As we never tire of observing, much of the ongoing controversy over eminent domain could be eliminated (or at least greatly diminished) if it weren’t a government policy — whether spoken or unspoken — to acquire land for public projects on the cheap by undercompensating the people whose land is taken for public projects. That this is the case, is not subject to rational dispute. The U.S. Supreme Court has conceded that even though “just compensation” payable to property owners in eminent domain is supposed to meet the “fair market value” standard, actually, the courts ignore elements of value that would be considered by parties in voluntary market transactions and certainly would be insisted on by rational voluntary sellers.
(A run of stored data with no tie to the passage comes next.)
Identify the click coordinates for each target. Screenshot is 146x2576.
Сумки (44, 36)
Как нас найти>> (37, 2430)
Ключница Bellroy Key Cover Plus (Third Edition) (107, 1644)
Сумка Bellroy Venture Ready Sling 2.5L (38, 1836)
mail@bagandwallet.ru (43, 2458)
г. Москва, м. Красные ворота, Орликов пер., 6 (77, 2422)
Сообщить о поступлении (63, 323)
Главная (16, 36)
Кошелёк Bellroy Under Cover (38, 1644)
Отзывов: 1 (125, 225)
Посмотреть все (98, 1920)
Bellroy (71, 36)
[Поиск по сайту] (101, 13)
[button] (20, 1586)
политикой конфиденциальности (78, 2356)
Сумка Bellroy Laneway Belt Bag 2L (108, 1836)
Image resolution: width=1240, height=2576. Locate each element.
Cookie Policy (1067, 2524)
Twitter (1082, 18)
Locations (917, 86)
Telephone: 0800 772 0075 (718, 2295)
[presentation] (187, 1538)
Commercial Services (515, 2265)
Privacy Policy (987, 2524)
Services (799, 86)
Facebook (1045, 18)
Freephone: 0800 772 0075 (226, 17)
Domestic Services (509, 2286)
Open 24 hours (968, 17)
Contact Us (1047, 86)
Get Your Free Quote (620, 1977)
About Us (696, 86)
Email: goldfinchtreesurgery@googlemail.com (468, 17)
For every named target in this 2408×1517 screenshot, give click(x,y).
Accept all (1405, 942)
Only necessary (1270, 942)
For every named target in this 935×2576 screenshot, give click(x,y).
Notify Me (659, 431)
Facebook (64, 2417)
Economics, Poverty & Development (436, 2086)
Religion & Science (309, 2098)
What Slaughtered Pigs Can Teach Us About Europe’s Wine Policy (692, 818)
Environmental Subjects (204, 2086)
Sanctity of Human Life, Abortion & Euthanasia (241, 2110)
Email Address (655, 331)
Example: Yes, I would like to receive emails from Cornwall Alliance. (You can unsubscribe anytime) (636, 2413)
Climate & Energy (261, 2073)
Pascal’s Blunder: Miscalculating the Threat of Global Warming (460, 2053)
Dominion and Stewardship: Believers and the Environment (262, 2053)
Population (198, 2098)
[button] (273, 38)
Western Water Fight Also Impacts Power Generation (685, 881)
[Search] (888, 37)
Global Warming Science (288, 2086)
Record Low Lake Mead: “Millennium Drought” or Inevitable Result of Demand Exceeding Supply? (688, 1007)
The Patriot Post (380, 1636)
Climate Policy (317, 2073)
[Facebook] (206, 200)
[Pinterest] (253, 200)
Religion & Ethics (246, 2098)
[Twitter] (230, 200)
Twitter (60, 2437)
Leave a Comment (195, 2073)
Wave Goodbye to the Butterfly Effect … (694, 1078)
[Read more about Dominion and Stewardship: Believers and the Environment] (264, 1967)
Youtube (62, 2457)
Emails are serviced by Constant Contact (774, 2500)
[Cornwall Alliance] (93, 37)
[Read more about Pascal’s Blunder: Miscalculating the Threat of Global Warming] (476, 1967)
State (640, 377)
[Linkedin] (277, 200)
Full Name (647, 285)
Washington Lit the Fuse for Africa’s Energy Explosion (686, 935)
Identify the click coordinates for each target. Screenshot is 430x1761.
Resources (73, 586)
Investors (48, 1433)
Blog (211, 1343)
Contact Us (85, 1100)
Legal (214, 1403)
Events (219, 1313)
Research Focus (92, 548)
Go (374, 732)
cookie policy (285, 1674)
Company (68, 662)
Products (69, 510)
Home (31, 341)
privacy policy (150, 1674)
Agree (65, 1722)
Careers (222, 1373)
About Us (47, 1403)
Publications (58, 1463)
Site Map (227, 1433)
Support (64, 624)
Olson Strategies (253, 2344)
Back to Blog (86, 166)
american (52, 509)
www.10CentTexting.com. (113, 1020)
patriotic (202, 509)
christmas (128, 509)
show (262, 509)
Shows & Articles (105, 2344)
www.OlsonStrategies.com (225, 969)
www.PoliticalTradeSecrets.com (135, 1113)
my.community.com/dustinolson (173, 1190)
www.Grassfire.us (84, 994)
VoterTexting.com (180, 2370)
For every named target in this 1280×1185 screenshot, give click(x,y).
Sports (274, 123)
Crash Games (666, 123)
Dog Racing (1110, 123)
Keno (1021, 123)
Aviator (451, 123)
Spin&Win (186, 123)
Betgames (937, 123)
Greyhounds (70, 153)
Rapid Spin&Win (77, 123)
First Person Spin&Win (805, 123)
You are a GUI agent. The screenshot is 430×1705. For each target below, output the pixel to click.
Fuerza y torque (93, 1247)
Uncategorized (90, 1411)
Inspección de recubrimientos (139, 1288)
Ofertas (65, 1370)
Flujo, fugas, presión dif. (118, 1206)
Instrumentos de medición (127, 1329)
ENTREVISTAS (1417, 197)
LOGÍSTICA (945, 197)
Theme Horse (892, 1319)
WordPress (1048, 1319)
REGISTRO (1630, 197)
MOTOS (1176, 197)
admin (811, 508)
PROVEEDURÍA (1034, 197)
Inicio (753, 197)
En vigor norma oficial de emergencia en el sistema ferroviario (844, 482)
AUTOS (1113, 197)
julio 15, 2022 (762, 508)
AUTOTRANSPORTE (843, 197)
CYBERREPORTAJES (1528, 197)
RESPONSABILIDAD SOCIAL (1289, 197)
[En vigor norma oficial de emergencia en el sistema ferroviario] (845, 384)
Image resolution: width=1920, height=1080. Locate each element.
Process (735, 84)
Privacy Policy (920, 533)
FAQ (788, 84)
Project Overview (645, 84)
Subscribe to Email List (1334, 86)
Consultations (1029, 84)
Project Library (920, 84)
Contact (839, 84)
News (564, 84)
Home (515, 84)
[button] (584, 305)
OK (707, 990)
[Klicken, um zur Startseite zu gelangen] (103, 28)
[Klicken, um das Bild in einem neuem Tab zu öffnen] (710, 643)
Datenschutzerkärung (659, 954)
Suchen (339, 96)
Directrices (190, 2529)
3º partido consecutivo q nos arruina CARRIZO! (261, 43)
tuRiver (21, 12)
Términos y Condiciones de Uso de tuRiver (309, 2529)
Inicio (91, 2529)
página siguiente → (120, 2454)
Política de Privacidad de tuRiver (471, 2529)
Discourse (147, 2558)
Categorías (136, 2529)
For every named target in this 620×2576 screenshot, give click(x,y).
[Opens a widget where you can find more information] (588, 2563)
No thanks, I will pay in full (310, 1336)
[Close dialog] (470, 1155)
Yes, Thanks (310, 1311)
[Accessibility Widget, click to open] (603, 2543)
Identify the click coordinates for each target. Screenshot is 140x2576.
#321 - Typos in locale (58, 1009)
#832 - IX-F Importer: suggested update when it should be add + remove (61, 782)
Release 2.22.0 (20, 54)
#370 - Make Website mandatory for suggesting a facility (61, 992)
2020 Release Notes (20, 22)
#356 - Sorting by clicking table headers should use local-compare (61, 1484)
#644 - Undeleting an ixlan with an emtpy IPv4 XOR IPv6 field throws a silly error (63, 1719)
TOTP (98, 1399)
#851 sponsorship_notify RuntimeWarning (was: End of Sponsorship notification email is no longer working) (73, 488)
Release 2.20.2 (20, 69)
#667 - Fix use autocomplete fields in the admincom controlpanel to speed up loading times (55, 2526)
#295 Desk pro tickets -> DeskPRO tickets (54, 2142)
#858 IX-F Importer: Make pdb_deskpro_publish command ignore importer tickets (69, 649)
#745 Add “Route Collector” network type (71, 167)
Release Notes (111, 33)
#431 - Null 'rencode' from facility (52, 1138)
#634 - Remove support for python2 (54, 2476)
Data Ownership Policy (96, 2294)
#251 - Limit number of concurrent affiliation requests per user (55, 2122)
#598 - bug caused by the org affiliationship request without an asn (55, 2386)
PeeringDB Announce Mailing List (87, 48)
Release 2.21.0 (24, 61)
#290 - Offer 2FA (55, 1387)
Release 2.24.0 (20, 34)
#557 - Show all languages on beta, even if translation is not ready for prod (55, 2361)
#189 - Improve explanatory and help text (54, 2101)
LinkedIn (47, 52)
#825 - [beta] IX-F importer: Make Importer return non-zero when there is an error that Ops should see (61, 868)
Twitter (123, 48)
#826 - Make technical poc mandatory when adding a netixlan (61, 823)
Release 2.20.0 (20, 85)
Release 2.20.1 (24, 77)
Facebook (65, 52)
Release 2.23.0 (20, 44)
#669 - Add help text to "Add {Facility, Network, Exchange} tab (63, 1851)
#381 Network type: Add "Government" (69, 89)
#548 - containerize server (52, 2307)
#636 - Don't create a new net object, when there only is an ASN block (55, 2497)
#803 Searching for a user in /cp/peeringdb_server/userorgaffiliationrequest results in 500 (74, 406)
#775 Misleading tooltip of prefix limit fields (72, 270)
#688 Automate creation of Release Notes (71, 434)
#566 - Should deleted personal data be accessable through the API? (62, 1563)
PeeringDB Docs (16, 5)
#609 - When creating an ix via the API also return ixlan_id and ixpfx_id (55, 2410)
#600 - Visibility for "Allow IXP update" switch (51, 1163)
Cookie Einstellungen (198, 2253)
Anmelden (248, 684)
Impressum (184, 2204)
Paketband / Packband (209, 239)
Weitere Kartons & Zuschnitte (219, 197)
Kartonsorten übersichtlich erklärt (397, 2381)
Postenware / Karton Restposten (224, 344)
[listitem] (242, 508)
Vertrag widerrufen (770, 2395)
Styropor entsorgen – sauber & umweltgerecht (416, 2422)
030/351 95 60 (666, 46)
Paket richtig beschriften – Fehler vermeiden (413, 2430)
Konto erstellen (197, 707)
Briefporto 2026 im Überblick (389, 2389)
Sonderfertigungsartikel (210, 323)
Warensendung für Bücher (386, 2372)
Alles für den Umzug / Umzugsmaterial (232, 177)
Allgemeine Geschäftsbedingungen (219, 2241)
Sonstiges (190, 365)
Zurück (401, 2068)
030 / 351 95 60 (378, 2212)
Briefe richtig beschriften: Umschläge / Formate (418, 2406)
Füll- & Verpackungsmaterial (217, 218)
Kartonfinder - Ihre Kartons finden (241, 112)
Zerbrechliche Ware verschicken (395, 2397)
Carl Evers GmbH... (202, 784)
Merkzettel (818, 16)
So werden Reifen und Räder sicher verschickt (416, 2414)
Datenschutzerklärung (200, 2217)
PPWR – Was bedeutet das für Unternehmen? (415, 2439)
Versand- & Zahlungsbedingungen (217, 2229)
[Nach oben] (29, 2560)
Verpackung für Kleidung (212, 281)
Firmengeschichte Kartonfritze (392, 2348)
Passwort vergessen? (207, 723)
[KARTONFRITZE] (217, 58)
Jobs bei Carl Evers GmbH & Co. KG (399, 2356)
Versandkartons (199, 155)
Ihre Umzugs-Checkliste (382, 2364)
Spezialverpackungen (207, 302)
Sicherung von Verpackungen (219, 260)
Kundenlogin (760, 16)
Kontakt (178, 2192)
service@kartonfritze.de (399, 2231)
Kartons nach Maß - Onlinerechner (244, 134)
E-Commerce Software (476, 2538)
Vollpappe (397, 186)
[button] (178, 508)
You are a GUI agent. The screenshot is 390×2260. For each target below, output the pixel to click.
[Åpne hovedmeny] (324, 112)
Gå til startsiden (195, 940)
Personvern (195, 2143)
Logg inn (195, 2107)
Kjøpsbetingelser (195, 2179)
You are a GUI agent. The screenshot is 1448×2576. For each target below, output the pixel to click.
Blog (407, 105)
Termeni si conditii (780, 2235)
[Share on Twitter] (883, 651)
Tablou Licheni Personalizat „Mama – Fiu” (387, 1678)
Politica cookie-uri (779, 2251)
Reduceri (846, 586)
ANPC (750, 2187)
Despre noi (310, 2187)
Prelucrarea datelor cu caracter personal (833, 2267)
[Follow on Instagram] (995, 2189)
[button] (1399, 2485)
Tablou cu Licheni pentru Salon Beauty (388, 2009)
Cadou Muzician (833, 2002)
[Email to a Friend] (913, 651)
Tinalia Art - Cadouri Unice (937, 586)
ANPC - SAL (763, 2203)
Barrels of ink have been expended by legal commentators on articles that over the years have demonstrated over and over again that the law of eminent domain (apart from being confusing and contradictory) is inherently flawed because it explicitly holds that condemnees are not to be compensated for all their demonstrable economic losses inflicted on them when they are evicted from their homes and businesses through the use of eminent domain — never mind their intangible, personal lossess that are routinely compensated in other fields of law but are deemed by judges to be “non-compensable” in eminent domain. Not because they are speculative, mind you, their existence and extent are conceded, but because historically, American judges have sided with the government in an effort to keep the cost of public projects down. The California Supreme Court, for example, has made no bones about that and has conceded explicitly that its policy is to keep the cost of eminent acquisitions down.
Of course, that does not keep the cost of public projects down. It only shifts some of their total cost from the public that should be paying for the benefits it receives, to those few who find themselves in the path of government bulldozers.
Now, along comes a story from India demonstrating that even in that poor country, a more enlightened policy can work wonders. Here is a quote from a New York Times Story:
“JIKARPUR, India — When the state of Uttar Pradesh announced plans to confiscate farmland for a toll road to the Taj Mahal, a grimly predictable plotline ensued. Protesting farmers, angry over low compensation, blocked road work. Frustration boiled into fatal clashes with the police. Then opposition politicians arrived to pillory the state government and pose for photos with farmers.
“Next, though, came something less predictable. Rather than
the usual standoff, the state’s chief minister increased payments to farmers and
offered them annuities for the next three decades. The new policy also gave
farmers stakes in residential developments being built alongside the toll road,
known as the Yamuna Expressway, and promised jobs connected to the project.
“Today, the Yamuna Expressway is again under construction,
and if some farmers are still not satisfied, the project is now regarded as a
tentative sign of progress in India’s wrenching fights over land, one of the
most serious yet seemingly intractable challenges facing the country.” Jim Yardley, A Highway in India Peromises a New Ending to an Old Story, N.Y. Times, Feb. 23, 2011.
Moral: if the public project is indeed worthwhile, if it will generate the public benefits that its proponents advance, then it is also worth paying for. And “paying” should at the very least include payment for all actual, demonstrable, economic losses inflicted by the condemnation on people whose land is taken. That seems only the decent thing to do. And, as the Indian experience demonstrates, it may also improve the process.